[EXTRACTED INFORMATION]

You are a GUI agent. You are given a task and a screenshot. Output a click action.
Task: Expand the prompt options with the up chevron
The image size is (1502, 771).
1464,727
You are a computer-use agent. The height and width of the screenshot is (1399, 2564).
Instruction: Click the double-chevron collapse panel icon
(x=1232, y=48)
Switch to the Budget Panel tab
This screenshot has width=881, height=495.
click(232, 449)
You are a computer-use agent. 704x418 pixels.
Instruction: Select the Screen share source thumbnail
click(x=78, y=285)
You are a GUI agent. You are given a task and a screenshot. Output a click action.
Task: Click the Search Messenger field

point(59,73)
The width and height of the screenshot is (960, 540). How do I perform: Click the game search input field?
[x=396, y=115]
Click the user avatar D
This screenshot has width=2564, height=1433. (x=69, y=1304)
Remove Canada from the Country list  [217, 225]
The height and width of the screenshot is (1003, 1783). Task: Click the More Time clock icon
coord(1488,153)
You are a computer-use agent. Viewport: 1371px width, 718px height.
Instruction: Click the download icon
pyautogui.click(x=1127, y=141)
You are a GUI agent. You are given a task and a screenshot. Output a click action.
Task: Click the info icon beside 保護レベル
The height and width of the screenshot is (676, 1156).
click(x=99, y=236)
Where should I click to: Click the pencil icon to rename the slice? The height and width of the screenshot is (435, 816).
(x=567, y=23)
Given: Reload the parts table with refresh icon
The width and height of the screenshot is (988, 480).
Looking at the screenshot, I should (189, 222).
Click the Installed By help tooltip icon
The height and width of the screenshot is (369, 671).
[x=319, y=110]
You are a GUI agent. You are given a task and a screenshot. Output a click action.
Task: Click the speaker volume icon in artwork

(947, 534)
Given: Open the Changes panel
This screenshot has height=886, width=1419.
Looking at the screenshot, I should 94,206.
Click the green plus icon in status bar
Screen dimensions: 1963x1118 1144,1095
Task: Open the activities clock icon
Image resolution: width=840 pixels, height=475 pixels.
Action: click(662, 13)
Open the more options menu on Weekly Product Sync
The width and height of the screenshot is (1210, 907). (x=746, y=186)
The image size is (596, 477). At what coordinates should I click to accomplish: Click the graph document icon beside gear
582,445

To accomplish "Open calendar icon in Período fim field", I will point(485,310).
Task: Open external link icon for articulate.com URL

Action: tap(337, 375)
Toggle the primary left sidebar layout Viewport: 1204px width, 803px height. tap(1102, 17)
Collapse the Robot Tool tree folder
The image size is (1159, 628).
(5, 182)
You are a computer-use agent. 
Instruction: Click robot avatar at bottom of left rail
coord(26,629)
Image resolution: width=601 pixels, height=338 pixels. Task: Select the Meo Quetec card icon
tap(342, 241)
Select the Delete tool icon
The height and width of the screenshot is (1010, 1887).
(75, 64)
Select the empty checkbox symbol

[/EXTRACTED INFORMATION]

> [WHAT TO DO]
Repeat all of the data exactly as given.

> [SOLUTION TO THIS TASK]
You are a GUI agent. You are given a task and a screenshot. Output a click action.
Task: Expand the prompt options with the up chevron
The image size is (1502, 771).
1464,727
You are a computer-use agent. The height and width of the screenshot is (1399, 2564).
Instruction: Click the double-chevron collapse panel icon
(x=1232, y=48)
Switch to the Budget Panel tab
This screenshot has width=881, height=495.
click(232, 449)
You are a computer-use agent. 704x418 pixels.
Instruction: Select the Screen share source thumbnail
click(x=78, y=285)
You are a GUI agent. You are given a task and a screenshot. Output a click action.
Task: Click the Search Messenger field

point(59,73)
The width and height of the screenshot is (960, 540). How do I perform: Click the game search input field?
[x=396, y=115]
Click the user avatar D
This screenshot has width=2564, height=1433. (x=69, y=1304)
Remove Canada from the Country list  [217, 225]
The height and width of the screenshot is (1003, 1783). Task: Click the More Time clock icon
coord(1488,153)
You are a computer-use agent. Viewport: 1371px width, 718px height.
Instruction: Click the download icon
pyautogui.click(x=1127, y=141)
You are a GUI agent. You are given a task and a screenshot. Output a click action.
Task: Click the info icon beside 保護レベル
The height and width of the screenshot is (676, 1156).
click(x=99, y=236)
Where should I click to: Click the pencil icon to rename the slice? The height and width of the screenshot is (435, 816).
(x=567, y=23)
Given: Reload the parts table with refresh icon
The width and height of the screenshot is (988, 480).
Looking at the screenshot, I should (189, 222).
Click the Installed By help tooltip icon
The height and width of the screenshot is (369, 671).
[x=319, y=110]
You are a GUI agent. You are given a task and a screenshot. Output a click action.
Task: Click the speaker volume icon in artwork

(947, 534)
Given: Open the Changes panel
This screenshot has height=886, width=1419.
Looking at the screenshot, I should 94,206.
Click the green plus icon in status bar
Screen dimensions: 1963x1118 1144,1095
Task: Open the activities clock icon
Image resolution: width=840 pixels, height=475 pixels.
Action: click(662, 13)
Open the more options menu on Weekly Product Sync
The width and height of the screenshot is (1210, 907). (x=746, y=186)
The image size is (596, 477). At what coordinates should I click to accomplish: Click the graph document icon beside gear
582,445

To accomplish "Open calendar icon in Período fim field", I will point(485,310).
Task: Open external link icon for articulate.com URL

Action: tap(337, 375)
Toggle the primary left sidebar layout Viewport: 1204px width, 803px height. tap(1102, 17)
Collapse the Robot Tool tree folder
The image size is (1159, 628).
(5, 182)
You are a computer-use agent. 
Instruction: Click robot avatar at bottom of left rail
coord(26,629)
Image resolution: width=601 pixels, height=338 pixels. Task: Select the Meo Quetec card icon
tap(342, 241)
Select the Delete tool icon
The height and width of the screenshot is (1010, 1887).
(75, 64)
Select the empty checkbox symbol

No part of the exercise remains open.